YOUR TASK -
Print all entries below exactly as they appear.

INFORMATION SUPPLIED -
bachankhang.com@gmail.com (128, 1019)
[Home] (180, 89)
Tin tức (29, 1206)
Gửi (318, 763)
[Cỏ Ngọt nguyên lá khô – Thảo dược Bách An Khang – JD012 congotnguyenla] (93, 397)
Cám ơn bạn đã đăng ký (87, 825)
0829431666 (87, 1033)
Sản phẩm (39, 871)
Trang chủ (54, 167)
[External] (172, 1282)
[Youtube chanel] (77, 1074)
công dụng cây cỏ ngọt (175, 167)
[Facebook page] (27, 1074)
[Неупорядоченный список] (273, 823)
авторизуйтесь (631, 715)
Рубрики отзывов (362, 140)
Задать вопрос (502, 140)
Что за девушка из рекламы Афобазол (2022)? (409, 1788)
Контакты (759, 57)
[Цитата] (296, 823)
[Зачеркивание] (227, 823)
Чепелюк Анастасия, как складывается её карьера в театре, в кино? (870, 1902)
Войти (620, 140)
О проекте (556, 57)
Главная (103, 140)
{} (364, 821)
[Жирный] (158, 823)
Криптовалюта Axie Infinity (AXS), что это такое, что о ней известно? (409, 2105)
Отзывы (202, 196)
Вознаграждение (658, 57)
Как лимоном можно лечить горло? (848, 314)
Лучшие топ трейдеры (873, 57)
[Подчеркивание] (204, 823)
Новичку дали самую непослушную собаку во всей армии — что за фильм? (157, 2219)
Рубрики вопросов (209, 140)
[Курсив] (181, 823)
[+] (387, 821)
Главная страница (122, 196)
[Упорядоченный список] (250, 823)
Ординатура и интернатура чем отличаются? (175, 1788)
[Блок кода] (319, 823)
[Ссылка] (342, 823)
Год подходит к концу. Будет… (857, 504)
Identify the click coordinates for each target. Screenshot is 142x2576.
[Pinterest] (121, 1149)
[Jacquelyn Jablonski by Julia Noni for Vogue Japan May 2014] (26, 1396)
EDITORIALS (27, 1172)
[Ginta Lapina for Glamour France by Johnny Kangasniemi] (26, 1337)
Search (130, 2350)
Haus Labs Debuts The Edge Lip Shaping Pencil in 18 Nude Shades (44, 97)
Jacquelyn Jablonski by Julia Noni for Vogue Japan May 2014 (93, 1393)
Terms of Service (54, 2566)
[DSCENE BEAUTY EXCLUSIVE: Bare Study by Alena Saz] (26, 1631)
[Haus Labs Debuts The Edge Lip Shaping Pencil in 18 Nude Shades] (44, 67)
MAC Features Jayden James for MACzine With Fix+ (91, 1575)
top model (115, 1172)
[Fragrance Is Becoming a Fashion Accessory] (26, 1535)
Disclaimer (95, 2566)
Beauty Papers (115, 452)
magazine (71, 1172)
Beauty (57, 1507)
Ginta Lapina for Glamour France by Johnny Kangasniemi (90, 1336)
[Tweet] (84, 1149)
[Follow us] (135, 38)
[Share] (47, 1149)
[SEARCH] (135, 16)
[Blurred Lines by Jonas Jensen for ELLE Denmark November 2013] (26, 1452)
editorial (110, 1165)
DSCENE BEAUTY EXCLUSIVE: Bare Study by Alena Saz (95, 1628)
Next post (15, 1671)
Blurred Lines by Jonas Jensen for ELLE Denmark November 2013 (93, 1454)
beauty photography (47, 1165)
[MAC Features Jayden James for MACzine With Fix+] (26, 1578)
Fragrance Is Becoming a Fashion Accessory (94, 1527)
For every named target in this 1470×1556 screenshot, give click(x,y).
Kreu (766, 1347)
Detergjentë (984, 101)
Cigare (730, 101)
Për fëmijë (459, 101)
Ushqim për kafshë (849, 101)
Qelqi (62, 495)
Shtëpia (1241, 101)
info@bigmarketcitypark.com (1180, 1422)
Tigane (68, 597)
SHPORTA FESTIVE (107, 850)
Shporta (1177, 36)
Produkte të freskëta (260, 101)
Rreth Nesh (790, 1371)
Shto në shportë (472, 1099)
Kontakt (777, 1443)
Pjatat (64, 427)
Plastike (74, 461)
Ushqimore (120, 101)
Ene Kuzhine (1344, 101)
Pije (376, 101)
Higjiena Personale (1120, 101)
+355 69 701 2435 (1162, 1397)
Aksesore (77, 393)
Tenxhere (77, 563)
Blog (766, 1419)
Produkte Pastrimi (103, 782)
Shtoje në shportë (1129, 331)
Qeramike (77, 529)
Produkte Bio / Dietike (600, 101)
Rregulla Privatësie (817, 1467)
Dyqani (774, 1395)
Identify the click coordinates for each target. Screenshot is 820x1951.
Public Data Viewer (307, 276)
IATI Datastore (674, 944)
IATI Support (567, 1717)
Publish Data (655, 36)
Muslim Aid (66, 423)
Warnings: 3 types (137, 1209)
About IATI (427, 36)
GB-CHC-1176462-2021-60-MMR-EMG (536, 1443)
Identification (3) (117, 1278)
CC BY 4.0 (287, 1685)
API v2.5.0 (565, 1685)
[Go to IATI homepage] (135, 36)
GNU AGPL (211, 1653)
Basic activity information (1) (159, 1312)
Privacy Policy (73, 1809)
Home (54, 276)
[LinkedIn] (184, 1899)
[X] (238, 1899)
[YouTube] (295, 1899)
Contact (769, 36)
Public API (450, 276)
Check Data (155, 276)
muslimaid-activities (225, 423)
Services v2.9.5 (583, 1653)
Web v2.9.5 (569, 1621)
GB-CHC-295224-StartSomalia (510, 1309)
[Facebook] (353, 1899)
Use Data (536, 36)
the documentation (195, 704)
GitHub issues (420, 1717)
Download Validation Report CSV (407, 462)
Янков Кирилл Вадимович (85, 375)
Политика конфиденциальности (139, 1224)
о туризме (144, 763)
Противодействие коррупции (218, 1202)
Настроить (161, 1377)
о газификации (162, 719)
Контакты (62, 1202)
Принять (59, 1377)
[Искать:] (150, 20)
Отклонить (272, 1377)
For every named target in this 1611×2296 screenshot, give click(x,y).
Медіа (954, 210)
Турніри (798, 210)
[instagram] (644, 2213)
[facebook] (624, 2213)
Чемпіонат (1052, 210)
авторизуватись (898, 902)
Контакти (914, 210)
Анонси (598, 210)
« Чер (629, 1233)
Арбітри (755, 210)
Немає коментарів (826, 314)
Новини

YOUR RESPONSE -
bachankhang.com@gmail.com (128, 1019)
[Home] (180, 89)
Tin tức (29, 1206)
Gửi (318, 763)
[Cỏ Ngọt nguyên lá khô – Thảo dược Bách An Khang – JD012 congotnguyenla] (93, 397)
Cám ơn bạn đã đăng ký (87, 825)
0829431666 (87, 1033)
Sản phẩm (39, 871)
Trang chủ (54, 167)
[External] (172, 1282)
[Youtube chanel] (77, 1074)
công dụng cây cỏ ngọt (175, 167)
[Facebook page] (27, 1074)
[Неупорядоченный список] (273, 823)
авторизуйтесь (631, 715)
Рубрики отзывов (362, 140)
Задать вопрос (502, 140)
Что за девушка из рекламы Афобазол (2022)? (409, 1788)
Контакты (759, 57)
[Цитата] (296, 823)
[Зачеркивание] (227, 823)
Чепелюк Анастасия, как складывается её карьера в театре, в кино? (870, 1902)
Войти (620, 140)
О проекте (556, 57)
Главная (103, 140)
{} (364, 821)
[Жирный] (158, 823)
Криптовалюта Axie Infinity (AXS), что это такое, что о ней известно? (409, 2105)
Отзывы (202, 196)
Вознаграждение (658, 57)
Как лимоном можно лечить горло? (848, 314)
Лучшие топ трейдеры (873, 57)
[Подчеркивание] (204, 823)
Новичку дали самую непослушную собаку во всей армии — что за фильм? (157, 2219)
Рубрики вопросов (209, 140)
[Курсив] (181, 823)
[+] (387, 821)
Главная страница (122, 196)
[Упорядоченный список] (250, 823)
Ординатура и интернатура чем отличаются? (175, 1788)
[Блок кода] (319, 823)
[Ссылка] (342, 823)
Год подходит к концу. Будет… (857, 504)
Identify the click coordinates for each target. Screenshot is 142x2576.
[Pinterest] (121, 1149)
[Jacquelyn Jablonski by Julia Noni for Vogue Japan May 2014] (26, 1396)
EDITORIALS (27, 1172)
[Ginta Lapina for Glamour France by Johnny Kangasniemi] (26, 1337)
Search (130, 2350)
Haus Labs Debuts The Edge Lip Shaping Pencil in 18 Nude Shades (44, 97)
Jacquelyn Jablonski by Julia Noni for Vogue Japan May 2014 (93, 1393)
Terms of Service (54, 2566)
[DSCENE BEAUTY EXCLUSIVE: Bare Study by Alena Saz] (26, 1631)
[Haus Labs Debuts The Edge Lip Shaping Pencil in 18 Nude Shades] (44, 67)
MAC Features Jayden James for MACzine With Fix+ (91, 1575)
top model (115, 1172)
[Fragrance Is Becoming a Fashion Accessory] (26, 1535)
Disclaimer (95, 2566)
Beauty Papers (115, 452)
magazine (71, 1172)
Beauty (57, 1507)
Ginta Lapina for Glamour France by Johnny Kangasniemi (90, 1336)
[Tweet] (84, 1149)
[Follow us] (135, 38)
[Share] (47, 1149)
[SEARCH] (135, 16)
[Blurred Lines by Jonas Jensen for ELLE Denmark November 2013] (26, 1452)
editorial (110, 1165)
DSCENE BEAUTY EXCLUSIVE: Bare Study by Alena Saz (95, 1628)
Next post (15, 1671)
Blurred Lines by Jonas Jensen for ELLE Denmark November 2013 (93, 1454)
beauty photography (47, 1165)
[MAC Features Jayden James for MACzine With Fix+] (26, 1578)
Fragrance Is Becoming a Fashion Accessory (94, 1527)
For every named target in this 1470×1556 screenshot, give click(x,y).
Kreu (766, 1347)
Detergjentë (984, 101)
Cigare (730, 101)
Për fëmijë (459, 101)
Ushqim për kafshë (849, 101)
Qelqi (62, 495)
Shtëpia (1241, 101)
info@bigmarketcitypark.com (1180, 1422)
Tigane (68, 597)
SHPORTA FESTIVE (107, 850)
Shporta (1177, 36)
Produkte të freskëta (260, 101)
Rreth Nesh (790, 1371)
Shto në shportë (472, 1099)
Kontakt (777, 1443)
Pjatat (64, 427)
Plastike (74, 461)
Ushqimore (120, 101)
Ene Kuzhine (1344, 101)
Pije (376, 101)
Higjiena Personale (1120, 101)
+355 69 701 2435 (1162, 1397)
Aksesore (77, 393)
Tenxhere (77, 563)
Blog (766, 1419)
Produkte Pastrimi (103, 782)
Shtoje në shportë (1129, 331)
Qeramike (77, 529)
Produkte Bio / Dietike (600, 101)
Rregulla Privatësie (817, 1467)
Dyqani (774, 1395)
Identify the click coordinates for each target. Screenshot is 820x1951.
Public Data Viewer (307, 276)
IATI Datastore (674, 944)
IATI Support (567, 1717)
Publish Data (655, 36)
Muslim Aid (66, 423)
Warnings: 3 types (137, 1209)
About IATI (427, 36)
GB-CHC-1176462-2021-60-MMR-EMG (536, 1443)
Identification (3) (117, 1278)
CC BY 4.0 (287, 1685)
API v2.5.0 (565, 1685)
[Go to IATI homepage] (135, 36)
GNU AGPL (211, 1653)
Basic activity information (1) (159, 1312)
Privacy Policy (73, 1809)
Home (54, 276)
[LinkedIn] (184, 1899)
[X] (238, 1899)
[YouTube] (295, 1899)
Contact (769, 36)
Public API (450, 276)
Check Data (155, 276)
muslimaid-activities (225, 423)
Services v2.9.5 (583, 1653)
Web v2.9.5 (569, 1621)
GB-CHC-295224-StartSomalia (510, 1309)
[Facebook] (353, 1899)
Use Data (536, 36)
the documentation (195, 704)
GitHub issues (420, 1717)
Download Validation Report CSV (407, 462)
Янков Кирилл Вадимович (85, 375)
Политика конфиденциальности (139, 1224)
о туризме (144, 763)
Противодействие коррупции (218, 1202)
Настроить (161, 1377)
о газификации (162, 719)
Контакты (62, 1202)
Принять (59, 1377)
[Искать:] (150, 20)
Отклонить (272, 1377)
For every named target in this 1611×2296 screenshot, give click(x,y).
Медіа (954, 210)
Турніри (798, 210)
[instagram] (644, 2213)
[facebook] (624, 2213)
Чемпіонат (1052, 210)
авторизуватись (898, 902)
Контакти (914, 210)
Анонси (598, 210)
« Чер (629, 1233)
Арбітри (755, 210)
Немає коментарів (826, 314)
Новини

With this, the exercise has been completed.